Takayama (高山村, Takayama-mura) is a village located in Nagano Prefecture, Japan. As of 1 March 2019, the village had an estimated population of 7,101 in 2466 households, and a population density of 72 persons per km^{2}. The total area of the village is 98.56 sqkm. Takayama is listed as one of The Most Beautiful Villages in Japan.

==Geography==
Takayama is located in northeastern Nagano Prefecture, bordered by Gunma Prefecture to the east. The village is located in a mountainous area, and includes Mount Kitahotaka partly within its borders.

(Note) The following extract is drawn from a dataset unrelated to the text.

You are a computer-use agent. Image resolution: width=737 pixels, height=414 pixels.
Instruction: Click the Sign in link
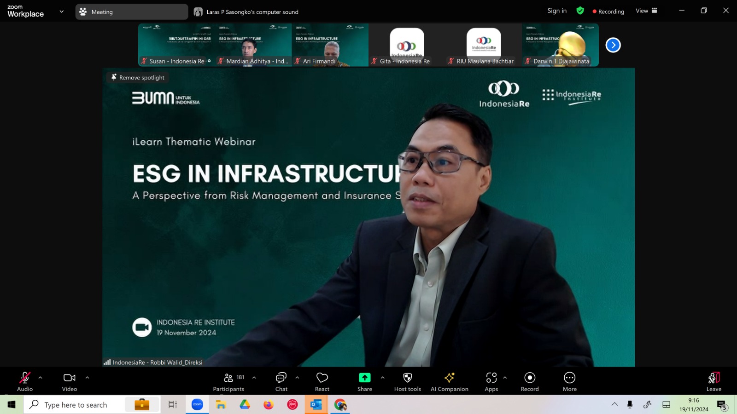(557, 11)
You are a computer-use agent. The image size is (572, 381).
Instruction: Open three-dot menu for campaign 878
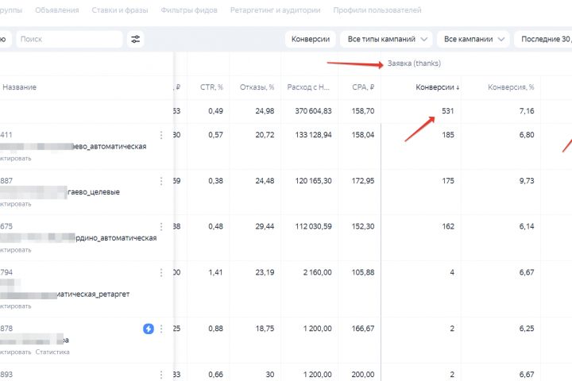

===Surrounding municipalities===
- Gunma Prefecture
  - Kusatsu
  - Nakanojō
  - Tsumagoi
- Nagano Prefecture
  - Nagano
  - Suzaka
  - Obuse
  - Yamanouchi

===Climate===
The village has a Humid continental climate characterized by warm and humid summers, and cold with heavy snowfall winters (Köppen climate classification Dfb). The average annual temperature in Takayama is 6.7 °C. The average annual rainfall is 1549 mm with September as the wettest month. The temperatures are highest on average in August, at around 24.9 °C, and lowest in January, at around -1.5 °C.

== Demographics ==
Per Japanese census data, the population of Takayama has remained fairly stable for much of the past century.

==History==
The area of present-day Takayama was part of ancient Shinano Province. Numerous ruins from the Jōmon period, Kofun period and Nara and Heian periods have been found, indicating continuous settlement for thousands of years. During the Edo period, much of the area was an exclave of Hamada Domain from Iwami Province or tenryō territory under the direct control of the Tokugawa shogunate. The villages of Takai and Yamada were established on April 1, 1889 by the establishment of the modern municipalities system. The two villages merged on September 30, 1956 to form the village of Takayama.

==Economy==
The economy of Takayama is based on agriculture, forestry, and seasonal tourism.

==Education==
Takayama has one public elementary school and one public middle school operated by the village government. The village does not have a high school.

==Transportation==
===Railway===
- The village has no passenger railway service.

===Highway===
- The village is not located on any national highway.